France has promoted and supported both financially and politically a private military campus intended to train Saudi soldiers, Amnesty International revealed in a report released in July.
The international organization stated, "that with complete impunity and in flagrant contradiction with its international commitments, France is providing arms to Saudi Arabia and the United Arab Emirates (UAE), countries engaged in the conflict in Yemen."
The rights group reminded that the United Nations has called the conflict "the world's worst humanitarian disaster."
In connection with its "silence the guns" campaign, Amnesty conducted an investigation that reveals "the way in which France goes a step further, by allowing Saudi soldiers to come and train on French soil."
Thus, the author of the report, Audrey Lebel, explains that in the arms trade "training is a lesser-known aspect, but it is indeed part of it."
The military training camp is located in Commercy in eastern France and is run by the Belgian arms manufacturer, John Cockerill.
According to the report, France is preparing to train Saudi soldiers in the handling of the latest versions of weapons, already used in the conflict in Yemen. This is "thanks to a brand new training center, located in the town of Commercy in Meuse with money from the French taxpayer, and in violation of international treaties," says Lebel.
Lebel said that the Belgian company was supposed to boost the local economy in return.
John Cockerill also benefitted from total exemption from tax and social contributions for three years, followed by partial exemption for two years, paid for by the state, Lebel said.
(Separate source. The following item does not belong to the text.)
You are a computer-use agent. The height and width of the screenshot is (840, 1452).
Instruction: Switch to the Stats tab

“The contract would also allow the company to be exempt from property tax over five years as well as employer contributions for social insurance and family allowances for three years,” she added.
France, the world's third-biggest arms exporter, counts Saudi Arabia and the UAE as major clients and has resisted pressure to stop arms sales to Gulf countries. Last year, the French government confirmed that a new shipment of weapons was headed for Saudi Arabia.
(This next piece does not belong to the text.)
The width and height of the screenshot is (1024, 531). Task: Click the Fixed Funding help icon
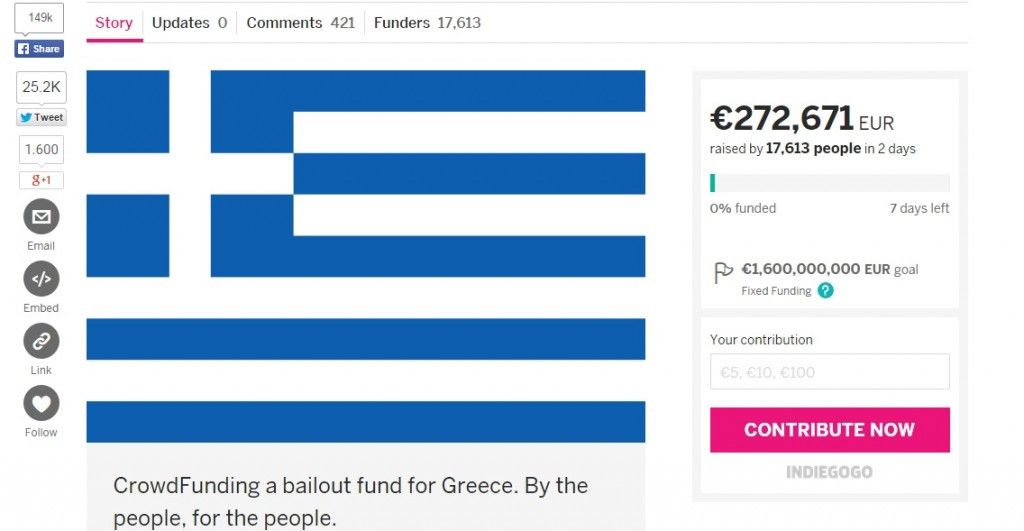825,291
Pressure had mounted on the French government after the investigative news site Disclose leaked a classified military note last April detailing the use of French tanks and artillery in the war against Houthi rebels.
Yemen has been devastated by a brutal civil war in which the Saudi-led coalition intervened in March 2015 after the Houthis ousted the internationally recognized government from power in the capital, Sanaa, in 2014. The conflict is widely seen as a proxy war between Saudi Arabia and its regional foe, Iran. More than 100,000 people have been killed, and millions are on the brink of famine, aid agencies say.
While the United Nations and international diplomatic efforts have been pushing for a political solution, the war in Yemen continues and has become more complex.